Una sola voce in rappresentanza di 28 milioni di cristiani
(ve/gc) In India le confessioni cristiane presenti nel subcontinente hanno dato vita a una nuova federazione nazionale per rispondere in modo più efficace alle violenze, alle restrizioni legislative e alle pressioni da parte delle autorità. L’iniziativa nasce in seno alla chiesa cattolica-romana e vuole essere un modo per meglio fronteggiare gli effetti della crescente affermazione del nazionalismo indù. Secondo dati forniti dall’United Christian Forum, organizzazione che si batte per i diritti dei cristiani e delle altre minoranze in India, tra il 2014 e il 2024, gli episodi a carico dei cristiani – quali discriminazioni, violenze o tentativi di conversione forzata – sono aumentati del 500%.
In India esistono già diversi organismi ecumenici, tra cui l'All India Christian Council, impegnato dal 1998 nella tutela dei diritti umani dei cristiani, e il National Council of Churches in India, fondato nel 1914 durante il periodo coloniale, che riunisce chiese protestanti e ortodosse e si occupa, tra l'altro, della condizione delle donne e dei giovani, nonché dei diritti dei Dalit e degli Adivasi.
Con la nascita della National Federation of Churches in India, la chiesa cattolica ha voluto riunire attorno allo stesso tavolo tutte le principali confessioni cristiane, creando una piattaforma comune attraverso la quale i responsabili delle diverse chiese possano rappresentare con una sola voce i circa 28 milioni di cristiani del Paese. Secondo quanto riferisce il sito di informazione MattersIndia la nuova federazione nasce per affrontare le numerose difficoltà con cui i cristiani sono chiamati a confrontarsi in India. Tra queste figurano gli attacchi contro ministri di culto e fedeli, le rigide leggi anticonversione in vigore in alcuni Stati federati e i tentativi delle autorità di confiscare beni appartenenti alle chiese.

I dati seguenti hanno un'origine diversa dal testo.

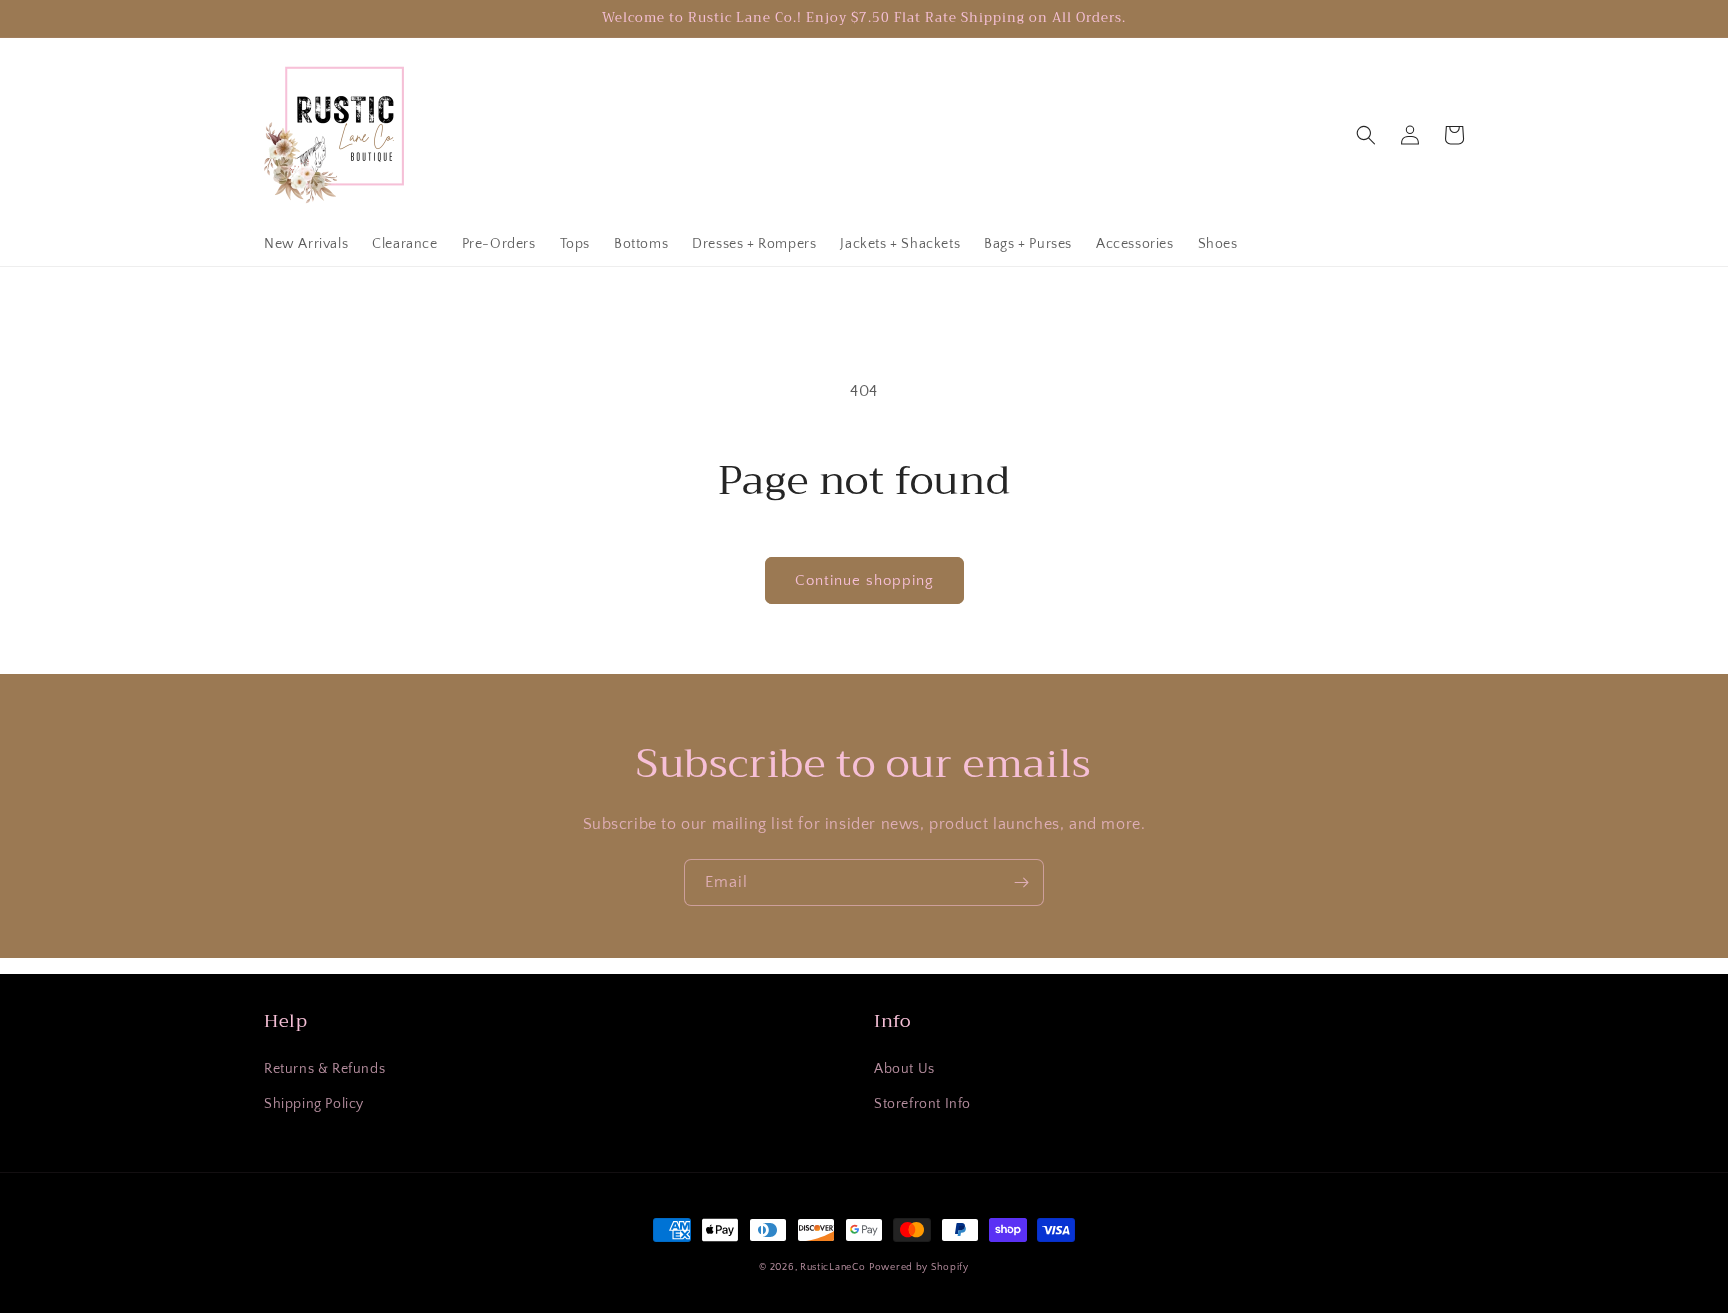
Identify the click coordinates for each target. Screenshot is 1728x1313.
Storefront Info (922, 1104)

Presidente della nuova federazione è l'arcivescovo di Hyderabad, il cardinale Anthony Poola. Lo hanno eletto i 45 leader delle chiese evangeliche, cattoliche, ortodosse ed evangelicali-pentecostali. La sua appartenenza alla comunità dei Dalit, tradizionalmente esclusa dal sistema delle caste, lo rende una figura simbolica per l'insieme dei cristiani indiani. L’incontro è iniziato con una funzione ecumenica di preghiera per l’unità dei cristiani, tratta da materiali preparati congiuntamente dal Dicastero per la Promozione dell’Unità dei Cristiani della Chiesa cattolica romana e dal Consiglio ecumenico delle chiese (CEC).
I cristiani in India rappresentano poco più del 2% della popolazione. Vivono una fase di crescente pressione, intensificatasi con l'ascesa del nazionalismo indù durante i dodici anni di governo del primo ministro ultranazionalista Narendra Modi.